The Rebbe answers that this was caused by Yosef himself—since Yosef mentioned G-d in every conversation that he had with his master. Every time we hear Yosef’s voice, we hear mention of G-d. Even when he was arguing with Potiphar’s wife, who wanted to carry on with him, Yosef says, “And I shall have sinned to G-d” (Bereishis 39:9). When he convinces the chief bartender and chief baker to tell them their dreams, he says, “Does G-d not have answers? Please tell me” (Bereishis 40:8). Not only that, but in the Torah portion of Mikeitz, when Yosef finds himself standing before the Pharaoh, the most powerful leader in the world at the time, the Pharaoh addresses him and says, “I heard about you that you can listen to a dream to interpret it” (Bereishis 41:15)—to which Yosef responds, “G-d will answer the Pharaoh’s peace.” Thus, even in speaking to the Pharaoh, “who made himself into a god” (Shmos 7:15, Rashi), Yosef was totally dependent on his kindness, but still, he was not afraid to declare that he believed in G-d. As Rashi sums it up, “the name of Heaven was secure in his mouth (Beraishis 39:3) (Hisvaduyos 5745 Vol. II, pg. 917). 

Now the Baal Shem Tov, before he went public, had the custom of visiting shtetlach, little Jewish villages, where Jews would gather around and he would ask them how they were doing. He would approach a Jew and ask him, “How are you?” just to hear the response, “Baruch Hashem!” (“Thank G d!”) He would then approach another Jew and ask him, “How are your children?” just to hear, “Thank G-d, the kids are healthy!” and so on. The Baal Shem Tov said that G-d derived a mighty pleasure from Jews mentioning and praising Him. It’s as if G-d was sustained by Jews praising him, and that it aroused in Him the will to give all good things to even more to those who praise and acknowledge Him. 

We therefore might even say that the first person to follow the Baal Shem Tov’s path was Yosef HaTzadik, in whom “the name of Heaven was secure in his mouth.” 

Post Imprisonment 

The end of Yosef’s saga is the most exciting part. 

After he becomes the viceroy, the second in command to the Pharaoh himself, and he encounters his brothers, he reveals himself and says the famous words, “I am Yosef! Is my father still alive?” 

But then, the first thing he says to them is that he forgives them: “And now, don’t be dejected… that you sold me, because for sustenance did G-d send me [here]” (Beraishis 45:5). Then he warns them further, “Don’t get angry on the way!” on which Rashi says, “He was worried that maybe they would fight on the way over the matter of his sale and argue with one another, saying, ‘You sold him!’ ” (Beraishis 45:24). 

And again, at the end of the Book of Bereishis, quite literally in the last few verses, when the brothers ask him to forgive him, he bursts into tears and promises them, “I will sustain you and your children” (Bereishis 50:21).
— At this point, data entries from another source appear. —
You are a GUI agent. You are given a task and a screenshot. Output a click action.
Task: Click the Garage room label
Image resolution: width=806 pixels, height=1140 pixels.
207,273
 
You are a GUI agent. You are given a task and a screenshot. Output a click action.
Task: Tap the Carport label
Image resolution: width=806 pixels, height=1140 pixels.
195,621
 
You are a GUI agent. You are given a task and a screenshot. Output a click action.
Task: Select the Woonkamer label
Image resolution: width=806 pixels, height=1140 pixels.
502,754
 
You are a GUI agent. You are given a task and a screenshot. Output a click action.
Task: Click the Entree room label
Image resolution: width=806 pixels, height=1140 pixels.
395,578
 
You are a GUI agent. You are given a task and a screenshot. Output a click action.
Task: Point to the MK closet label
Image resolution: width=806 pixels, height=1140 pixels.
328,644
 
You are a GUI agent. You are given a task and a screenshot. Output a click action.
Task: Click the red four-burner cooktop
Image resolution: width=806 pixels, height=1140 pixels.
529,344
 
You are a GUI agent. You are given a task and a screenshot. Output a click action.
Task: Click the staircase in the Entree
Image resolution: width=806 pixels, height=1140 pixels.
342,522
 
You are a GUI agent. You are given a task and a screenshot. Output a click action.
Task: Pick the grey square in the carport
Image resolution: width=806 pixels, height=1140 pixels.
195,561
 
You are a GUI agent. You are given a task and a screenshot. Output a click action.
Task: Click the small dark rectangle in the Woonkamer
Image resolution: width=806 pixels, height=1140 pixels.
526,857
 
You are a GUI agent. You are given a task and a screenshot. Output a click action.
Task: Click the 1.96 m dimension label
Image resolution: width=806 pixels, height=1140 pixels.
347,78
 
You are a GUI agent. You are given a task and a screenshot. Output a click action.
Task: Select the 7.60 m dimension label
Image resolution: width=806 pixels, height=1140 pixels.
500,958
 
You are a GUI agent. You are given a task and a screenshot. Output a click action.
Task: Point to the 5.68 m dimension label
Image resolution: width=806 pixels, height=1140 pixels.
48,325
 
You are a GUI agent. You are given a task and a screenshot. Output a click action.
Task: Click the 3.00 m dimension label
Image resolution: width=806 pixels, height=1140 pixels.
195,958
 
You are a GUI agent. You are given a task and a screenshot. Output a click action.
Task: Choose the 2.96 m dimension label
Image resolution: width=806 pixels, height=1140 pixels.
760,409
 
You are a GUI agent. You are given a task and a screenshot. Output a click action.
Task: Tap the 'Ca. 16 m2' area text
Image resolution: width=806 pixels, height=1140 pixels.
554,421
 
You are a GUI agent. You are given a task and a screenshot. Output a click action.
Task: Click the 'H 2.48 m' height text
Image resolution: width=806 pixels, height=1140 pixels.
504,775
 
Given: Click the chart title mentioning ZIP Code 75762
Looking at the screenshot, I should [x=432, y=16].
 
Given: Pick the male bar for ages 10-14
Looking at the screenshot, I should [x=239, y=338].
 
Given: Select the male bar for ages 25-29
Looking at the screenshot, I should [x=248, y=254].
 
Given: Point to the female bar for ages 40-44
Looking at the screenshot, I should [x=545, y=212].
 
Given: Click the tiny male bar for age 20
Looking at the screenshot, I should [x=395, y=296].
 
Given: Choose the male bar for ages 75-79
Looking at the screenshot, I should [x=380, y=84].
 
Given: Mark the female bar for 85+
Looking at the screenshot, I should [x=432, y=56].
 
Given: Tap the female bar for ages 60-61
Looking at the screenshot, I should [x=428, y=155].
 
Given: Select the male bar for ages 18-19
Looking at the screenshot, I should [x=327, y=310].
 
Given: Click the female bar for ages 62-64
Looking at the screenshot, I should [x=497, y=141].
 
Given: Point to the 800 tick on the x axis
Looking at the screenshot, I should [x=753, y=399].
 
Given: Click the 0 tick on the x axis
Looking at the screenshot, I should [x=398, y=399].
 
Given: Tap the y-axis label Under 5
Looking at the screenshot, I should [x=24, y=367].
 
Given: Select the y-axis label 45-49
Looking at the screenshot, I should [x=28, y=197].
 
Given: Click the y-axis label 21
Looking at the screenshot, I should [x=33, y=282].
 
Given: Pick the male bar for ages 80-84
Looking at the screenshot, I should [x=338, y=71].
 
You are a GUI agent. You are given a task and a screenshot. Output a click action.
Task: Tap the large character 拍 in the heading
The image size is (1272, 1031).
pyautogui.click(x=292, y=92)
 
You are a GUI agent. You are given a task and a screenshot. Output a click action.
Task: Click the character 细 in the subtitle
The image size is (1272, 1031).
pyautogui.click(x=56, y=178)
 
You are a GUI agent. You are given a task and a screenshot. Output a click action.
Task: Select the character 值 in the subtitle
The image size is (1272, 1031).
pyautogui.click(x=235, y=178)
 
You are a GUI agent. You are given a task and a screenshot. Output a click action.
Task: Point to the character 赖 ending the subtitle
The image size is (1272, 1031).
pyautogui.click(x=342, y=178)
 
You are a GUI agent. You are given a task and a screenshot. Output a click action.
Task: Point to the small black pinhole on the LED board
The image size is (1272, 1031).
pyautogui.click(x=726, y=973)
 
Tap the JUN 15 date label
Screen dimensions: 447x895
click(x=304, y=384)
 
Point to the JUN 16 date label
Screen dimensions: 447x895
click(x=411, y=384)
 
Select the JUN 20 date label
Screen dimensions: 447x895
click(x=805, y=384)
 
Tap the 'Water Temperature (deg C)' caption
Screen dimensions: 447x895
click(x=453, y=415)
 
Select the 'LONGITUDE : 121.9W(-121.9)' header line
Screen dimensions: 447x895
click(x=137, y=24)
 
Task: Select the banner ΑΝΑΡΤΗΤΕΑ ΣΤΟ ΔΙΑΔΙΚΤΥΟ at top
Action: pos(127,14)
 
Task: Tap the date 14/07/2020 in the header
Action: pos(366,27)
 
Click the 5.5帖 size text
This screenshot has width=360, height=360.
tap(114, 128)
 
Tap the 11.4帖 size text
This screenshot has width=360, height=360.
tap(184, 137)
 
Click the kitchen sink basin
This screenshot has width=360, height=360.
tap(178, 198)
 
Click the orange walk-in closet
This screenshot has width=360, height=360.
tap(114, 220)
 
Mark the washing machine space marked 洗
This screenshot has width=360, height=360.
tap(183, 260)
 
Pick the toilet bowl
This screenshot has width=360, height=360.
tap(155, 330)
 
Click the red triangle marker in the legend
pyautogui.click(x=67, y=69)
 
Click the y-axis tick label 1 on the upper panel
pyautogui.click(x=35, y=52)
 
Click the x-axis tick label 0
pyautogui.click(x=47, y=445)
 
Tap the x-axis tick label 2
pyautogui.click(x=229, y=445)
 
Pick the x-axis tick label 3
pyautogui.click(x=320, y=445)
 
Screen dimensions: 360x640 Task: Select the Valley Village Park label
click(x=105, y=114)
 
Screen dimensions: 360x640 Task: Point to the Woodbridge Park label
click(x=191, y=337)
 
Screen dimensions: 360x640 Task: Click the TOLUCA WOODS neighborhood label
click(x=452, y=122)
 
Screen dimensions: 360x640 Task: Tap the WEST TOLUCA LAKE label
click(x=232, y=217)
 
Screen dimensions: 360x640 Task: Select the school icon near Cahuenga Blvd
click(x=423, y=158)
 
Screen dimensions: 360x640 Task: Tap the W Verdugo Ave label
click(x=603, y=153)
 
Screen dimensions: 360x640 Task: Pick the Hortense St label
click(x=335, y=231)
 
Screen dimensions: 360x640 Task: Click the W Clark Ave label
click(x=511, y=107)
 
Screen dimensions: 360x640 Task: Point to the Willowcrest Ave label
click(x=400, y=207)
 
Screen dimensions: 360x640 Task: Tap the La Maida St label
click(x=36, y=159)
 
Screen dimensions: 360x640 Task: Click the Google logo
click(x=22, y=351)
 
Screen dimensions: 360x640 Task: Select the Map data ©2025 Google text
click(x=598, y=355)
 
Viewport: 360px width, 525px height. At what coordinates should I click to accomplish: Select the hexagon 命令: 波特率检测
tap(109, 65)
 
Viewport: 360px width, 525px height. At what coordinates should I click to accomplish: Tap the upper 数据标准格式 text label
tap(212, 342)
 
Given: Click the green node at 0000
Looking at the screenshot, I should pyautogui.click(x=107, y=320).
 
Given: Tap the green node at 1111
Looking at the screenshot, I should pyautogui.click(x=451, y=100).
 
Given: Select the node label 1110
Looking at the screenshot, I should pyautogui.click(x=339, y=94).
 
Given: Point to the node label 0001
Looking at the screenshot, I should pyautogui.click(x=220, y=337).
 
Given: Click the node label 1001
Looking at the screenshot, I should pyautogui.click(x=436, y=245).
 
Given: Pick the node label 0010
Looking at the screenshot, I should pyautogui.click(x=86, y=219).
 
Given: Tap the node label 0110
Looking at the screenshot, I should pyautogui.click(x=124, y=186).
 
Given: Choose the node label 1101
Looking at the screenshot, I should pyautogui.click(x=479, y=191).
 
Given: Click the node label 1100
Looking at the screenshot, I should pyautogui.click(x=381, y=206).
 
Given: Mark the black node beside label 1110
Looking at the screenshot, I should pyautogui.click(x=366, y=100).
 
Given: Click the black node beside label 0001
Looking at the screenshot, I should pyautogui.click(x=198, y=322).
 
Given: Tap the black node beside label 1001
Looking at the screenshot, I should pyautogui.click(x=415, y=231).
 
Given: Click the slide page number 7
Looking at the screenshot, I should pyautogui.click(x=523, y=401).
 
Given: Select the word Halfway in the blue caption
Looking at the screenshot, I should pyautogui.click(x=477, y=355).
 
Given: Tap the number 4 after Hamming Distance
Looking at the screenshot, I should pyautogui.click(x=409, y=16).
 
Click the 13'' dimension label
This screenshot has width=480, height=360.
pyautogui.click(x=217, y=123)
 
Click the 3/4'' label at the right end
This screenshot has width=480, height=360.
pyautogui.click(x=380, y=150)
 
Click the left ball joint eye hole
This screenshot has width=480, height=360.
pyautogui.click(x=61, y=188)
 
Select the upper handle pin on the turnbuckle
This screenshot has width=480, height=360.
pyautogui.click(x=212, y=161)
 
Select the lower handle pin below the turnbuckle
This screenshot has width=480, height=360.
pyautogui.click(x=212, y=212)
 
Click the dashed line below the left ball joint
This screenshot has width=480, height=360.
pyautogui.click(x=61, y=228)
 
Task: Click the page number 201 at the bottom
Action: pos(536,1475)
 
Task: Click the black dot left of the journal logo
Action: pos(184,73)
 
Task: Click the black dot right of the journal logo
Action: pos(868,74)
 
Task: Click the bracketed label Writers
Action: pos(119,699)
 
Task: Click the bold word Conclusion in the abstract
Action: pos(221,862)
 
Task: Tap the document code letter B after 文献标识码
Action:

On this, the Alter Rebbe writes at the end of Chap. 12 of Tanya that one should “repay offenders with favors… to learn from Yosef and his brothers,” for Yosef paid “good instead of evil”—they wanted to kill him and he saved their lives during the famine years. 

As a matter of fact, we find the same behavior with the Alter Rebbe upon his release from prison. At that time, he wrote a letter to all his Chasidim which starts with, “I have been made humble by all of the favors,” by which he acknowledges “the many favors that G-d did for us.” His conclusion was that “let their hearts never rise above their brothers [who betrayed them] and not to open their mouths upon them; be silent from mentioning anything or shouting at them, G-d forbid… they should just lower their spirits and hearts… with a low spirit” (Igeress HaKodesh Chap. 2.) 

He warned his Chasidim that they should not act, G-d forbid, victoriously—to say, “Aha! You see? We won!” Instead, they were to do the opposite—to act with humility and love, just like Yosef did. So if you want to know what the secret is of Chabad success, perhaps we can sum it up with the following three rules: One, every Jew is equal before G-d and none are worth more; two, everything that happens is the Will of G-d and that we are to live by that belief; and three, above all, to repay good for evil. 

Anyone who adopts these three rules is guaranteed to succeed.